4. I am an even bigger dork than I realized. We received a large shipment of decorative pillows today. To make room for them, I removed all of one style of pillow from the "pillow wall" and placed them in boxes in the aisle of the store. When the Home Store ASM asked if we would have enough room for the new pillows, I told him that we just needed to rearrange the old ones on the wall so that there wouldn't be gaps between them, and that this would free up at least two shelves of space. Except I described it as, "defragging the pillow wall." Luckily, he understood what I meant and merely thought I had used a clever metaphor.
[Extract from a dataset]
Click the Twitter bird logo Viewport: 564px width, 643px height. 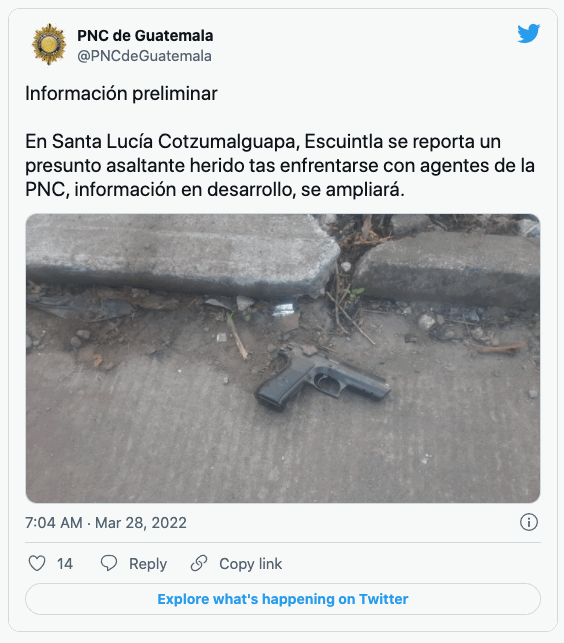[528, 34]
5. Spanglish is a really good movie, and my spanish is a lot better than I thought it was. Not only was I able to understand the majority of what Paz Vega was saying, but I also spent my entire car drive home translating the songs on the radio into spanish. See? Dork!
6. Tequila is BAD. I learned this a long time ago, but my roommate has just walked in the door, piss-drunk on the stuff, and she's being loud and complaining about how much she hates it. She's also telling me how much she loves me and asking the dog to clean up the house for her. Silly drunk roommate.